> [Your tasks]:
(1) Answer these questions from the Social Security disability Q&A, one line each, marked to match:
(a) Before what age must a child have become disabled to receive Disabled Adult Child Benefits?
(b) What phone number can be called to arrange an application?
(c) How old must a person be to receive Disabled Widow's and Widower's Benefits?
(2) Please reproduce word for word the passage of the Social Security disability Q&A starting at "You can apply" and ending at "before I apply for Social Security disability benefits?".
(3) Supply the next part of the Social Security disability Q&A, picking up after its final sentence.

-- Document extract start --

How many different types of Social Security disability benefits are there?

There are at least five major types of Social Security disability benefits. Disability Insurance Benefits is the most important type of Social Security disability benefits.  It goes to individuals who have worked in recent years (five out of the last 10 years in most cases) who are now disabled. Disabled Widow's and Widower's Benefits are paid to individuals who are at least 50 and become disabled within a certain amount of time after the death of their husband or wife. The late husband or wife must have worked enough under Social Security to be insured. Disabled Adult Child Benefits go to the children of persons who are deceased or who are drawing Social Security disability or retirement benefits. The child must have become disabled before age 22. For Disability Insurance Benefits, Disabled Widow's or Widower's Benefits and Disabled Adult Child benefits, it does not matter whether the disabled individual is rich or poor. Benefits are paid based upon a Social Security earnings record. Supplemental Security Income benefits, however, are paid to individuals who are poor and who are disabled. It does not matter for SSI whether an individual has worked in the past or not. SSI child's disability benefits are a variety of SSI benefits paid to children under the age of 18 who are disabled. The way in which disability is determined is a bit different for children.

How do I apply for Social Security disability benefits?

You can apply online by clicking here.

You can call (800) 772-1213 and arrange to apply at a local office in person or over the phone.

You can appear in person at a local office. Find your local office using the SSA Office Locator.

I am disabled, but I have plenty of money in the bank. Do I have to wait until this money is gone before I apply for Social Security disability benefits?

No.  If you have worked in recent years or if you are applying for Disabled Widow's or Widower's benefits or Disabled Adult Child benefits, it does not matter how much money you have in the bank.  There is no reason to wait to file the claim.

I used to work but lately I have been staying home taking care of the kids.  I have now become sick and I don’t think I could perform a job.  Can I get Social Security disability benefits?

Possibly.  If you have worked five out of the last 10 years before becoming disabled, you will have enough earnings in to potentially qualify for Social Security Disability benefits.  For individuals 31 or less, the requirements are a little different, since such individuals have not had such a long time to work.  Unless a person has been staying home and taking care of their children for quite a long time, however, it is very possible that they will qualify for Social Security disability benefits based upon their own earnings.  Also a homemaker, if poor enough, can qualify for Supplemental Security Income (SSI) whether he or she has worked in the past or not.

-- Document extract end --
-- Data entries start --

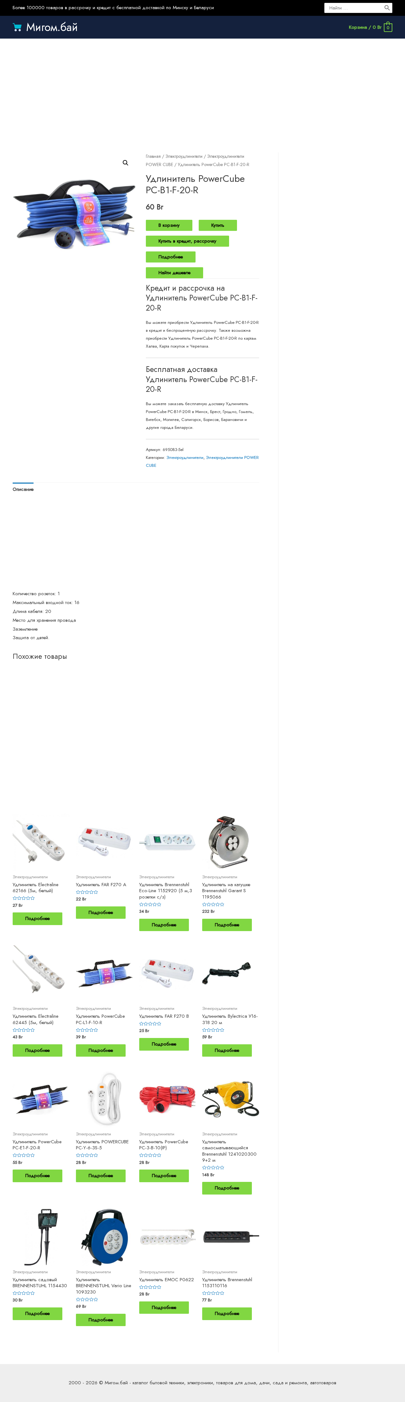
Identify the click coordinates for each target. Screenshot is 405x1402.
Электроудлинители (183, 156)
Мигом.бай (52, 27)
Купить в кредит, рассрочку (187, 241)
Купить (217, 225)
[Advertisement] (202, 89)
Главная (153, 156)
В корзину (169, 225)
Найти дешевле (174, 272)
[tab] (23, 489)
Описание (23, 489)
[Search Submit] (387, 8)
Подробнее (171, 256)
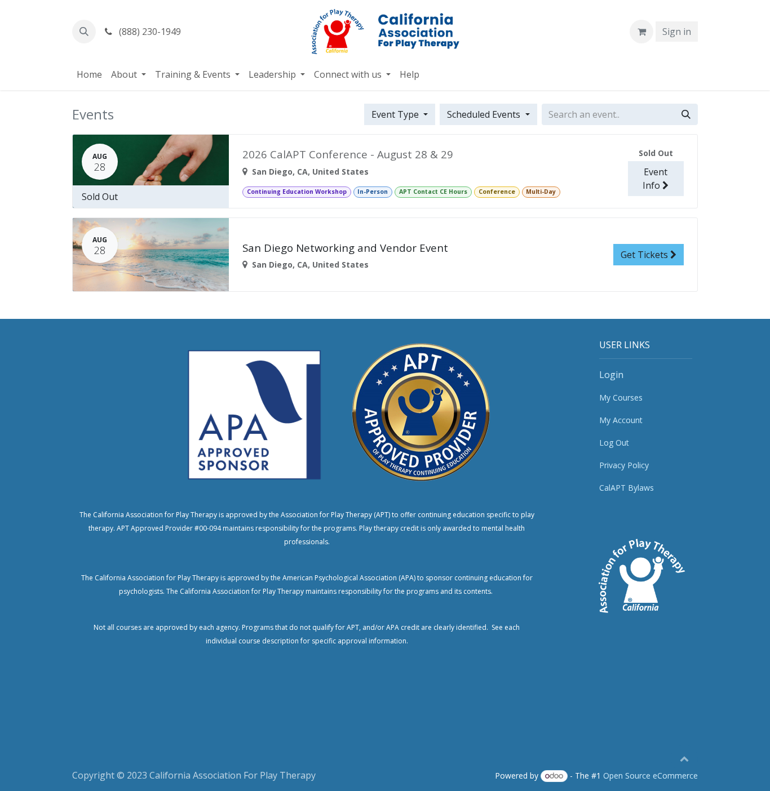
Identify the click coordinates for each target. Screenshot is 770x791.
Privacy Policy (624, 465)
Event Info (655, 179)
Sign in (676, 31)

-- Data entries end --
-- Data entries start --

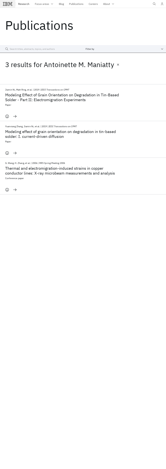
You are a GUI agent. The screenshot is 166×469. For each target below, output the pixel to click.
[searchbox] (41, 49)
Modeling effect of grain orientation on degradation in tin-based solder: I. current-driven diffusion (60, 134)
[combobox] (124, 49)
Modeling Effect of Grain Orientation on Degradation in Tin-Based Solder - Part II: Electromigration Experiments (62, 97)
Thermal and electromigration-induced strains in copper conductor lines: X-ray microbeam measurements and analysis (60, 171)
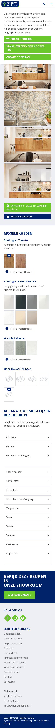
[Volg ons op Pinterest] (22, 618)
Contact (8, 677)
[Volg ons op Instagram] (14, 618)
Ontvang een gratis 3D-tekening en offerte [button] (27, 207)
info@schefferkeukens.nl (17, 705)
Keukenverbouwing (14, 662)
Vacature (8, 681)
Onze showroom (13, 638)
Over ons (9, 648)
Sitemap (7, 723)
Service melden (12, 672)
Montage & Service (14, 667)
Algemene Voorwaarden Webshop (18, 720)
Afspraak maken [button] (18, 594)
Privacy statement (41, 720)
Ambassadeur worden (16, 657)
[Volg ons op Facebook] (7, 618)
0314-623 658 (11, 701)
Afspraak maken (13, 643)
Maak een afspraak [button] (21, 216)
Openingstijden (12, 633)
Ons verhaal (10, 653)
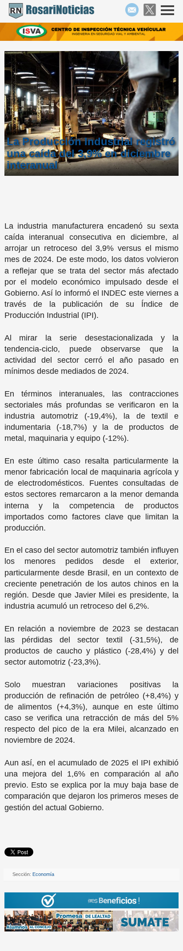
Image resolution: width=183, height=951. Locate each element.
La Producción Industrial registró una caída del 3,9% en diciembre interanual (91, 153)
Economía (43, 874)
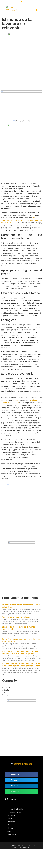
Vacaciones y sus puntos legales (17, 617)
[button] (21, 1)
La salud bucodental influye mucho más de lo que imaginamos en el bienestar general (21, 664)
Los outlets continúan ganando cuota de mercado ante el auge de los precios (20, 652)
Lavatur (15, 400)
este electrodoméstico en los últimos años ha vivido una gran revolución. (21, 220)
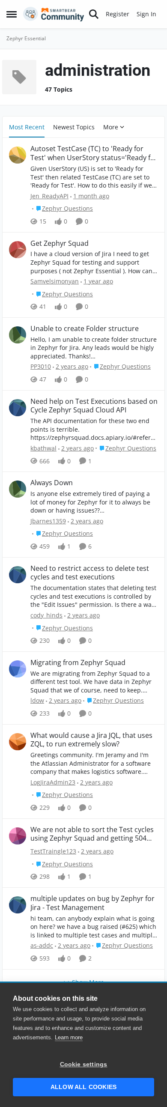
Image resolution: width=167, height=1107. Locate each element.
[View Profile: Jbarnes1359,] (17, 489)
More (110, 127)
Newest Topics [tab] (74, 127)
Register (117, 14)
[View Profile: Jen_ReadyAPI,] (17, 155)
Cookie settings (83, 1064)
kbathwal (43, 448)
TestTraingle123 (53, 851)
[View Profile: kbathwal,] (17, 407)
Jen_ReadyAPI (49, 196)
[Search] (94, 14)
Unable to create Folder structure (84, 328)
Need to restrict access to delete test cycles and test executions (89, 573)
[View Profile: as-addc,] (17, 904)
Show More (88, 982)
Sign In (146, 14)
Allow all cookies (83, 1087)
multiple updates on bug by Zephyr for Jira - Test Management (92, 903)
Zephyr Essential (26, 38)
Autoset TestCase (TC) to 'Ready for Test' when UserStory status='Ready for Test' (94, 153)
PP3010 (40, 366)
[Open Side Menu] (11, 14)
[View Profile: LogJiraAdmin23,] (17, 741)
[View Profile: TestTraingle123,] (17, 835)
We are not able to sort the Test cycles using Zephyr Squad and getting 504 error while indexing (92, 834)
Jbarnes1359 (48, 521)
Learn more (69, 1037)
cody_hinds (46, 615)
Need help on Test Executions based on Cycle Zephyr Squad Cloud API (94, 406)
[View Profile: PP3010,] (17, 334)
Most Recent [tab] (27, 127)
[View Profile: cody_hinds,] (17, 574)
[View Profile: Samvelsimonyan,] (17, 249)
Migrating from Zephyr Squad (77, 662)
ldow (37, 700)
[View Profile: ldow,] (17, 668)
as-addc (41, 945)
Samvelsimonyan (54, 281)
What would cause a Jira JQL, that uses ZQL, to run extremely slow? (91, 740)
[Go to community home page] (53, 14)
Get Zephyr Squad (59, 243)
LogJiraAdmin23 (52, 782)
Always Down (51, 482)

-- Data entries end --
-- Data entries start --

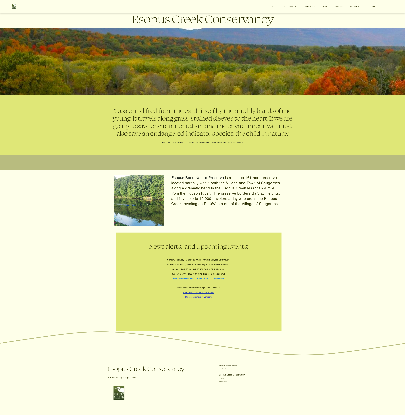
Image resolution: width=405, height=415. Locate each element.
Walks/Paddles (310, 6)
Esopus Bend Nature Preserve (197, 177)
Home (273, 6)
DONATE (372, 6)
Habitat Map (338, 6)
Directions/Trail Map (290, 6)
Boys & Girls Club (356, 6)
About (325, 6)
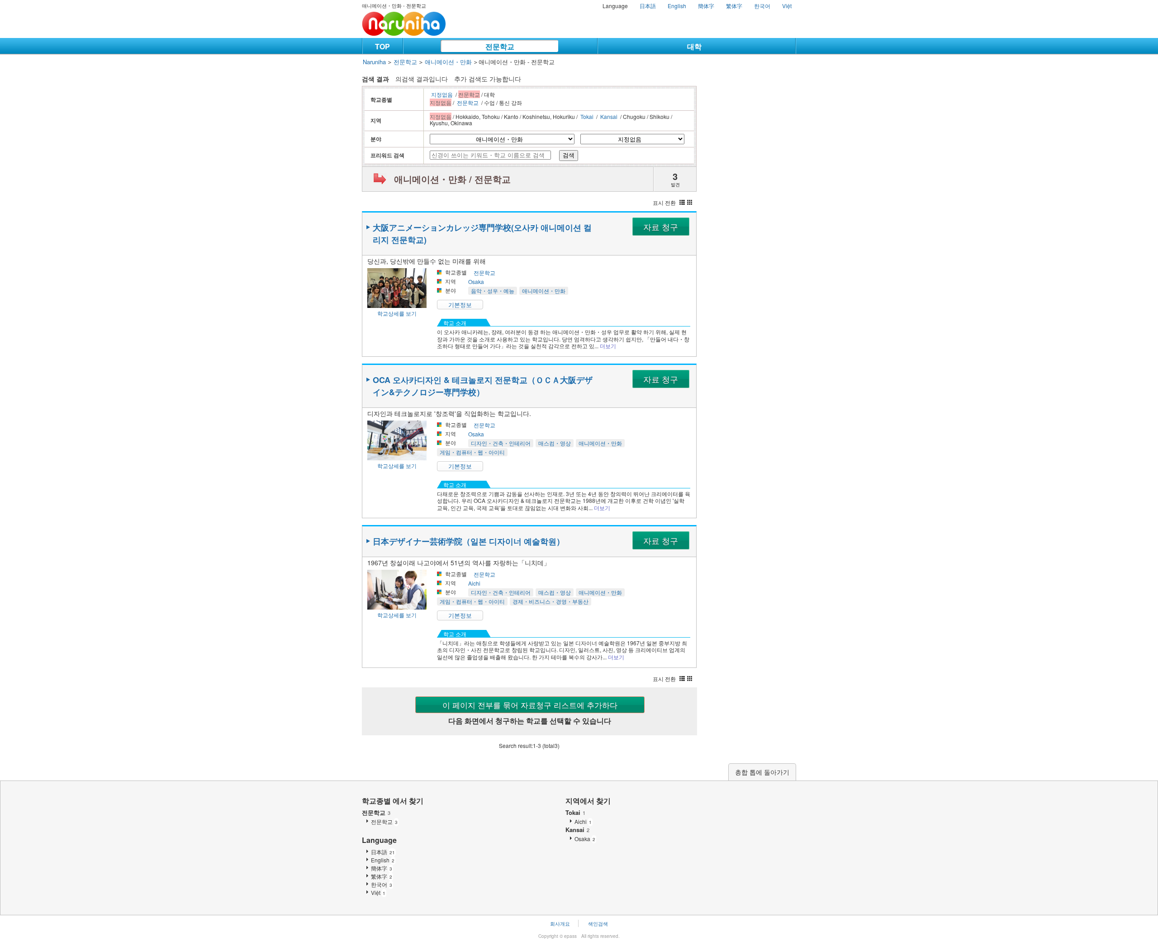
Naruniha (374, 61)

-- Data entries end --

> [Outputs]:
(1)
(a) 22
(b) (800) 772-1213
(c) At least 50

(2)
You can apply online by clicking here.

You can call (800) 772-1213 and arrange to apply at a local office in person or over the phone.

You can appear in person at a local office. Find your local office using the SSA Office Locator.

I am disabled, but I have plenty of money in the bank. Do I have to wait until this money is gone before I apply for Social Security disability benefits?

(3)
How long do I have to wait after becoming disabled before I can file for Social Security disability benefits?

Not even one day.  You can file for Social Security Disability benefits on the very same day that you become disabled.  Many individuals make the mistake of waiting months and even years after becoming disabled before filing a Social Security disability claim. There is no reason to file a Social Security disability claim if one has only a minor illness or one which is unlikely to last a year or more.  However, an individual who suffers serious illness or injury and expects to be out of work for a year or more should not delay in filing a claim for Social Security Disability benefits.

I am still on sick leave from my employer.  Can I file for Social Security Disability now or do I have to wait until the sick leave is exhausted?

No, you do not have to wait until the sick leave is exhausted.  You should file for Social Security Disability benefits now, if you believe that you will be out of work for a year or more.

I got hurt on the job.  I am drawing worker's compensation benefits.  Can I file a claim for Social Security Disability benefits now or should I wait until the worker's compensation ends?

You do not have to wait until the worker's compensation ends and you should not wait that long.  An individual can file a claim for Social Security Disability benefits while receiving worker's compensation benefits.  It is best to file the Social Security Disability claim as soon as possible because otherwise there may be a gap between the time the worker's compensation ends and the Social Security Disability benefits begin.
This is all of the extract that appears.